The SERVQUAL model is a widely accepted model of determining and expressing the customer satisfaction. It was first published in 1988 and has undergone improvements and revisions since than. As it is east to understand and to identify the customer satisfaction level this model is selected to use in the report. There are five major those entirely represent the service quality. These are explained below:

Tangibles: Representing the Service Physically

Tangibles are defined as the appearance of physical facilities, equipment, personnel and communications materials. Customers, particularly new customers, use these physical representations or images to assess quality. Service companies can make good use of tangible factors to improve their image, provide continuity, and indicate quality to customers, or even combine them with another element to create a service quality strategy. (Zeithaml, Bitner & Gremler 2009, 115)


Reliability: Delivering on Promises


Reliability is defined as the ability to perform the promised service dependably and accurately. More specifically, it means that the company deliverers service provision, problem resolution, and pricing according to their promises. In this way, firms can keep their customers loyal to them. (Zeithaml, Bitner & Gremler 2009, 113.)


Responsiveness: Being Willing to Help


Responsiveness is the willingness to help customers and to provide prompt service. The focus is weighted on how quickly and attentively companies are able to deal with customer requests, questions, complaints, and problems.

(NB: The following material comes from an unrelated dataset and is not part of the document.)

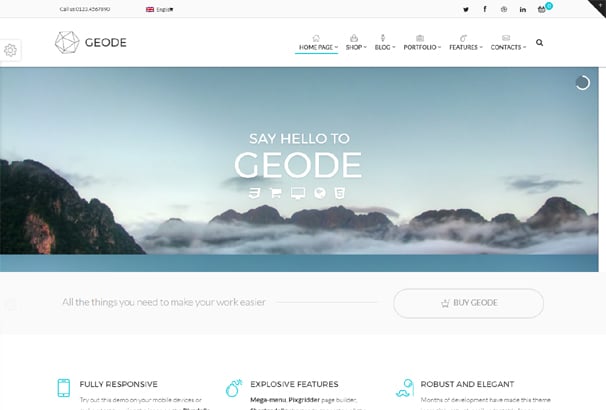
Task: Visit the LinkedIn profile icon
Action: [x=523, y=10]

Companies must have customer’s point of view to deliver service and handle requests in order to excel on this dimension. (Zeithaml, Bitner & Gremler 2009, 114.)

Assurance: Inspiring Trust and Confidence


Assurance is the knowledge and courtesy of employees and their ability to convey trust and confidence. For high-risk service such as banking, insurance, medical, brokerage, and legal services, this aspect tends to be particularly significant. Companies need to gain trust and confidence in order to create trusting relationships with their customers. (Zeithaml, Bitner & Gremler 2009, 114.)

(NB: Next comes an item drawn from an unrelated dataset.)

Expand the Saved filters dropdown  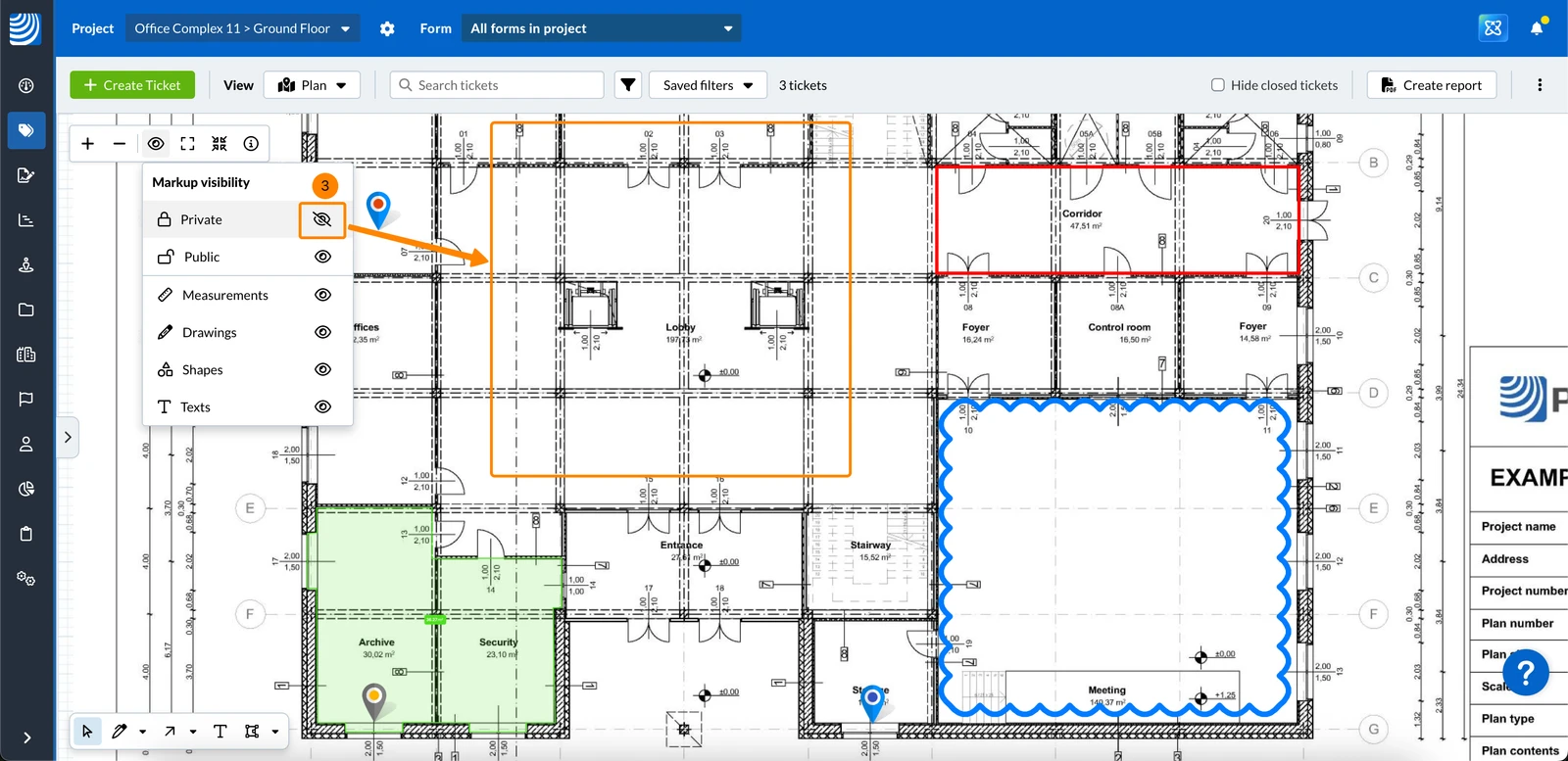pyautogui.click(x=708, y=85)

Empathy: Treating Customers as Individuals

Empathy is the provision of caring individualized attention to customers. The core idea is to prove customers that they are cared and understood through personalized or customized service, as they are special and important for firms. Small firms are often able to reflect their personal knowledge of customer requirements and preferences and build relationships with their customers so that small firms tend to be more advantageous when competing with larger firms in this dimension. (Zeithaml, Bitner & Gremler 2009, 114-115.)

This attribute demands customization service process. Aspects like individual attention, understanding customer’s needs and interests were categorized in this section.

All of those elements are equally important in order to obtain one hundred percent of quality and have different influence on the final service quality. Customers use those five dimensions to organize information about service quality in their minds. Depending on a situation, sometimes all the dimensions are used, and at other times not. Although this model is found relevant for a variety of service business and therefore widely used, some researchers suggest that cross-cultural aspect is missing on those dimensions. Individuals from different backgrounds seek different experiences from the same set of service and also perceive actual experiences differently. This has to be taken into account when applying these dimensions. (Zeithaml, Bitner & Gremler 2009, 112.)